As a “critic” not seeing cultural staples in cinema is usually an exaggerated ordeal. Even for non-critics, people tend to lose it a bit when they hear someone they know hasn’t seen something like The Godfather or Star Wars. I get it, but life happens and sometimes it’s just hard to take the time to watch an older film. That being said, I just watched Top Gun for the first time on Netflix. This is 36 years after it was released in theaters and immediately after watching Top Gun: Maverick. The funny thing is, Top Gun has played a notable part in my upbringing, and I own it on Blu-Ray, but just never seen it until now.

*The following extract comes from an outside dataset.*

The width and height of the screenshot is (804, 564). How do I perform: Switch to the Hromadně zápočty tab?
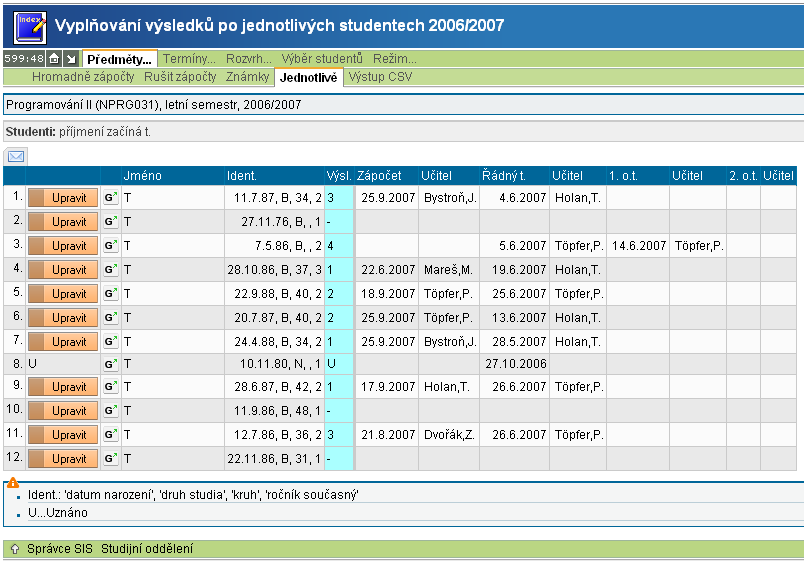pos(84,77)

There was never any malice or intent to not watch the film. It’s just one of those things. Growing up, my favorite roller coaster was Top Gun. It is an awesome coaster based on the film located in Paramount’s Great America in Santa Clara, CA. Easily the theme park’s best coaster, which has stiff competition with Invertigo and The Demon also in contention. Clips of the film would play on screens while you waited in line, as Kenny Loggin’s “Danger Zone” would sporadically play through the glaring speakers. It was a whole little production that did inspire me to watch the film. I would just lose that inspiration after the 2-hour drive home.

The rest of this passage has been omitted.